# Paint JOB Banshee {FP}



## SWAMPBUCK10PT (Apr 5, 2010)

*Finally got off my lazy Butt tonight and painted my new Banshee--Used 5 different colors with the Air-Bush--I'll wait for a couple of Days than I'll put a flat clear coat to protect the new paint---Before and after Pic---also New Jack Jr decoy---------*

*SB*


----------



## youngdon (Mar 10, 2010)

Very nice Skip ! Is there anything you don't do well...... ?


----------



## youngdon (Mar 10, 2010)

Other than checking to see if they are dead before reaching for them that is.....


----------



## SWAMPBUCK10PT (Apr 5, 2010)

*Thanks Buddy-AND I SHOOT'EM TWICE NOW EVEN IF THEIR NOT BREATHING :m16:*


----------



## Larry (Dec 2, 2010)

I second Don.
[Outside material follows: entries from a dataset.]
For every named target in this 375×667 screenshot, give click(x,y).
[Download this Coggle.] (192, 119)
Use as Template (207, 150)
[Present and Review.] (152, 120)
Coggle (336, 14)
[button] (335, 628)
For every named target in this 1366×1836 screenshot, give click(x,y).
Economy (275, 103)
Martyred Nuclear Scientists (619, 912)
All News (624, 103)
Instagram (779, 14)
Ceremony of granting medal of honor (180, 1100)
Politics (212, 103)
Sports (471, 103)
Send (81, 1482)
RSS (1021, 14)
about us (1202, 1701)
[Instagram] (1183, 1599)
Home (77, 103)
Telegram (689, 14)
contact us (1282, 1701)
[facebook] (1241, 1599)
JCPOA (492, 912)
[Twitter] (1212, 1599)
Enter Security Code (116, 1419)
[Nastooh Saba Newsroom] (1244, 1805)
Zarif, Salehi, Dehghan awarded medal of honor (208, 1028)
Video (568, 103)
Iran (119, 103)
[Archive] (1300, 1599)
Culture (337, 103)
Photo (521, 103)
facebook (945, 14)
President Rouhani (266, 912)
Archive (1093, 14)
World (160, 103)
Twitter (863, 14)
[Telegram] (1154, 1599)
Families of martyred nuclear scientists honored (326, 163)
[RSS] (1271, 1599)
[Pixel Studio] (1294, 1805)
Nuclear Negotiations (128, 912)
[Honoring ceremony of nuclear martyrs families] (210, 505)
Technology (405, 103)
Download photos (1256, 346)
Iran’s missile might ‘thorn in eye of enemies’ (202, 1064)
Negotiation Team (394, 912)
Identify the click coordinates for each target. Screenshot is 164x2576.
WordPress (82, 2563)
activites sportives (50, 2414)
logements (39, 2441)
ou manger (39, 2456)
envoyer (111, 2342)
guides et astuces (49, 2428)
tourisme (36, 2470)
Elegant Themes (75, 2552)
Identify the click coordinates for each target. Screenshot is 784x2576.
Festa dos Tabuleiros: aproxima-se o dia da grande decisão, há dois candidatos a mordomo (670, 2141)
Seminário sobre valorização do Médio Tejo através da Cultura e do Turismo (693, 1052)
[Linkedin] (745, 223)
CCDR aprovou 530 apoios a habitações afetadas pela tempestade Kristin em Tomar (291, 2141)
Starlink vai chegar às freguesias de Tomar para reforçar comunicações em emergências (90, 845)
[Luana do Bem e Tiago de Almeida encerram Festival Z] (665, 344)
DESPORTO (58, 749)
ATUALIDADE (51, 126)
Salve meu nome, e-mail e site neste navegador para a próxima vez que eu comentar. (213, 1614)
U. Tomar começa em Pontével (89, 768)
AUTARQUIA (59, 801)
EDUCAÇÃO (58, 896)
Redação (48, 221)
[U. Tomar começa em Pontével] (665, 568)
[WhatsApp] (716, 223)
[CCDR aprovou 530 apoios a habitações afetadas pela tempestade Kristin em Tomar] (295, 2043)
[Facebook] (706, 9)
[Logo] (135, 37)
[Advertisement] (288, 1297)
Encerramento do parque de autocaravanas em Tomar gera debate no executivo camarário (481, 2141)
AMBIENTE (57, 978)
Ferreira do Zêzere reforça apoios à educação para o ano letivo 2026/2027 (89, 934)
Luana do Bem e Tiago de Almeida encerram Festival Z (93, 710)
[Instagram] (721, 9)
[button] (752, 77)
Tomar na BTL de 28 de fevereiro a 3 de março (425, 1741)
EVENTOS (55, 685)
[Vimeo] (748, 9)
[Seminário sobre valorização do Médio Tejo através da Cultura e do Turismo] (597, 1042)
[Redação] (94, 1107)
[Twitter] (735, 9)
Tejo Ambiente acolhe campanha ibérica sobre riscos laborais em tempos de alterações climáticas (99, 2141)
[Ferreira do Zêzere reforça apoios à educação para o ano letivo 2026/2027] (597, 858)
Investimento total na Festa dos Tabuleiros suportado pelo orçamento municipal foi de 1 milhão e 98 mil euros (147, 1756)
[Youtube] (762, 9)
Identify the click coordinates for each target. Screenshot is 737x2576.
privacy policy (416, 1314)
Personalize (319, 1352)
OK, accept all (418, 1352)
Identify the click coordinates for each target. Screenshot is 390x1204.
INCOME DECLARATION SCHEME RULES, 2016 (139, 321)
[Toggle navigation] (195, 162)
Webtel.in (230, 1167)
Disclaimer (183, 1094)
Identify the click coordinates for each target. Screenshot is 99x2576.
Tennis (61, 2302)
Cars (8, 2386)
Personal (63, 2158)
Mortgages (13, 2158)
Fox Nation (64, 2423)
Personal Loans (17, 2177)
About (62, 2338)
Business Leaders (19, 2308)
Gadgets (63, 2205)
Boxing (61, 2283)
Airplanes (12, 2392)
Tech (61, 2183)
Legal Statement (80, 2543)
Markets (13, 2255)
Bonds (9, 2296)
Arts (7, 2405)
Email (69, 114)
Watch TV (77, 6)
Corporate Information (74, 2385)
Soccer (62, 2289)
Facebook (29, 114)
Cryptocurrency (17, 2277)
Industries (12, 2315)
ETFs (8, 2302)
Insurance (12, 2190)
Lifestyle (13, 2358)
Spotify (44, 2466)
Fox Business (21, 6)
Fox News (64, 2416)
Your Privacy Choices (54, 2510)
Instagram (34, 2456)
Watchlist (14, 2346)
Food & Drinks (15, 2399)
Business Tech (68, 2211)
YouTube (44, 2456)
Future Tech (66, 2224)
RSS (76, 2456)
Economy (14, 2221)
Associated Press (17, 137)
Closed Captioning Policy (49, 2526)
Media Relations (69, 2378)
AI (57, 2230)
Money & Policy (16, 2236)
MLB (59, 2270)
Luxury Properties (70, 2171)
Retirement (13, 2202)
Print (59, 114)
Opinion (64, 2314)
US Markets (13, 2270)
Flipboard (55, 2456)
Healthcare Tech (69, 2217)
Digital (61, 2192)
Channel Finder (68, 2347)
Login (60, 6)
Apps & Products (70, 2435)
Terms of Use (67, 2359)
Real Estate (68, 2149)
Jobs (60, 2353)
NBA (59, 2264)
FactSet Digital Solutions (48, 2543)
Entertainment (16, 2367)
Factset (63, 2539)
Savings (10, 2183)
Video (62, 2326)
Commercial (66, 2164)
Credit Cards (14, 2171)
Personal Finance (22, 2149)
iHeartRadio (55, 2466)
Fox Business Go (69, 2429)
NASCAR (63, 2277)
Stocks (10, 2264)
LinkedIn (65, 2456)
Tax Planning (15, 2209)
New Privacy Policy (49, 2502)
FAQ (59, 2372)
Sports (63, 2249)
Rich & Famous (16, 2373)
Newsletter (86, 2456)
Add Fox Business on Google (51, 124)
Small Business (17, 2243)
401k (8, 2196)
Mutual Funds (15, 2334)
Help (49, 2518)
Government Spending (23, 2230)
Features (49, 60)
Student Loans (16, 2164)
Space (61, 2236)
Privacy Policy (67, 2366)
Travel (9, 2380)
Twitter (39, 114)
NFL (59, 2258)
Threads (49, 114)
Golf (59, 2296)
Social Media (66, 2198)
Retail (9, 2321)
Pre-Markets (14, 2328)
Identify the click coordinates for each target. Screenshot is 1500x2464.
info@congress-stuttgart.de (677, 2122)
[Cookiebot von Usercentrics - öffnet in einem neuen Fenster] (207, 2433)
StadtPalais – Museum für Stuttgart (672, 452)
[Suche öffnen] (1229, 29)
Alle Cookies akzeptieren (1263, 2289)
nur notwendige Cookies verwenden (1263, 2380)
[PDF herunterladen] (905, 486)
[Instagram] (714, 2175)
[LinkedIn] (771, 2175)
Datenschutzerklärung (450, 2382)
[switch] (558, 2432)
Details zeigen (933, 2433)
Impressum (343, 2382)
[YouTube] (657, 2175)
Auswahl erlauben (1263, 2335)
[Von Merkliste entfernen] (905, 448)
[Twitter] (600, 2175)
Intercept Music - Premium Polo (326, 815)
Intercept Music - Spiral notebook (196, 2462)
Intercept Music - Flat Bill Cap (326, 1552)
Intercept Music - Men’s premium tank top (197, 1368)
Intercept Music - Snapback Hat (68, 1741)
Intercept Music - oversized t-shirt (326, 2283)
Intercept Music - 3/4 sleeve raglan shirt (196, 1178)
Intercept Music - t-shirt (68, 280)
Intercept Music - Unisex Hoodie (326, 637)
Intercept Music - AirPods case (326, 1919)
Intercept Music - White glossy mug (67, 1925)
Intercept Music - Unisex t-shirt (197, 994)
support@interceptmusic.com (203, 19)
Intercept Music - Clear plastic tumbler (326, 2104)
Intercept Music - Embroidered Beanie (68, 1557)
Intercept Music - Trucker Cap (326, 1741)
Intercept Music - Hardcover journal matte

Nice craftsmanship.

I look at you decoys in the back. Walmart had a sheep rocking toy that looked very real. Do you suppose it would work on coyotes.


----------



## pokeyjeeper (Sep 5, 2013)

Looks great skip when do you want to do mine?


----------



## hassell (Feb 9, 2010)

Looks great Skip.


----------



## prairiewolf (Feb 19, 2012)

Looks great Skip !! I never thought about using my air brushes, they have been packed away for years, lol


----------



## ReidRH (Feb 1, 2010)

NICE!!


----------



## SWAMPBUCK10PT (Apr 5, 2010)

*Well after I got home from church today I needed something to do so I put 2 coats of Satin clear on my paint job on the Banshee FP--I like the way the Satin sealed the paint---She's good to go now--couple of pic's-----------------------skip*


----------



## hassell (Feb 9, 2010)

Looking good there Skip.


----------



## prairiewolf (Feb 19, 2012)

Looks good Skip, blends right in.


----------



## SWAMPBUCK10PT (Apr 5, 2010)

*Thanks Rick and Ed--now I need to get out and Break it in------Well the cows will be dropping by the end of April early May at my Buddies Farm-----Hope to gett'er done than----have a Great week ALL*


----------



## pokeyjeeper (Sep 5, 2013)

Looking good skip now you're ready to call kiyoute's in and protect those cows get after them use that 22-250 and put em down


----------



## glenway (Mar 27, 2011)

If you'd like to minimize shine, you might consider a light buffing with Scothbrite or fine steel wool now that the clear is on. Good job with the pattern. Blends in with the conifers.


----------



## ReidRH (Feb 1, 2010)

Looks Great Man!!


----------



## dwtrees (Mar 5, 2012)

Those are really cool. Great paint job.

Now about the one I have.......................................


----------